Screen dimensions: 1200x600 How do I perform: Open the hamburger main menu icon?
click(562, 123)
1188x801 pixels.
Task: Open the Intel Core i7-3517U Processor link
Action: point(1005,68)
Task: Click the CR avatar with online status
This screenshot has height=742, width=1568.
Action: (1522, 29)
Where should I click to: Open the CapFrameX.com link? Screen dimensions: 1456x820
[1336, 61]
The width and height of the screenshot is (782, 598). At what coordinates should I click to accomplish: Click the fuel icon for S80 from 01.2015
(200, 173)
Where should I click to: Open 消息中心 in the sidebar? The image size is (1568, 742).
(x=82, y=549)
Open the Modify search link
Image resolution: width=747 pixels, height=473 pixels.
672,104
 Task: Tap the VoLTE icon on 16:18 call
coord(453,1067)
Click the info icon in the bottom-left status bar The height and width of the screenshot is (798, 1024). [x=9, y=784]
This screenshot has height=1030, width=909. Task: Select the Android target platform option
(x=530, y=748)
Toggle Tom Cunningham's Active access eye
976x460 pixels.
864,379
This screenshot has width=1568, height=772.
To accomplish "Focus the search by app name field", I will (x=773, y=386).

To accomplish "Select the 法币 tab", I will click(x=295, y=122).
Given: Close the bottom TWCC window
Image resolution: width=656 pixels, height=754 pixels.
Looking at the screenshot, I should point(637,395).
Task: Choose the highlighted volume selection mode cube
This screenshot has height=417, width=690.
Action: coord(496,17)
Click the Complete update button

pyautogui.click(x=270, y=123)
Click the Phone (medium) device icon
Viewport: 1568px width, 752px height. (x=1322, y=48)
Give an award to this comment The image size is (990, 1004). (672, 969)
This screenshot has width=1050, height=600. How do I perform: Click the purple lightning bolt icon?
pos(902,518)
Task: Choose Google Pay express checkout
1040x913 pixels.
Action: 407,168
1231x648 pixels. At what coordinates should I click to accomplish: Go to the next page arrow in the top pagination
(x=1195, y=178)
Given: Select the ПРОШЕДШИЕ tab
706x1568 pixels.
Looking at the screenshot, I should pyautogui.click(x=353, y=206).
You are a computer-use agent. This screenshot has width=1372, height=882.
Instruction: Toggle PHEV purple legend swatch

::::

*CONSIGNE*
Recopiez à l'identique les lignes des enregistrements ci-dessus, depuis la ligne contenant "Given: Select the ПРОШЕДШИЕ tab" jusqu'à la dernière ligne des enregistrements, ces deux lignes comprises.

*RÉPONSE COMPLÈTE*
Given: Select the ПРОШЕДШИЕ tab
706x1568 pixels.
Looking at the screenshot, I should pyautogui.click(x=353, y=206).
You are a computer-use agent. This screenshot has width=1372, height=882.
Instruction: Toggle PHEV purple legend swatch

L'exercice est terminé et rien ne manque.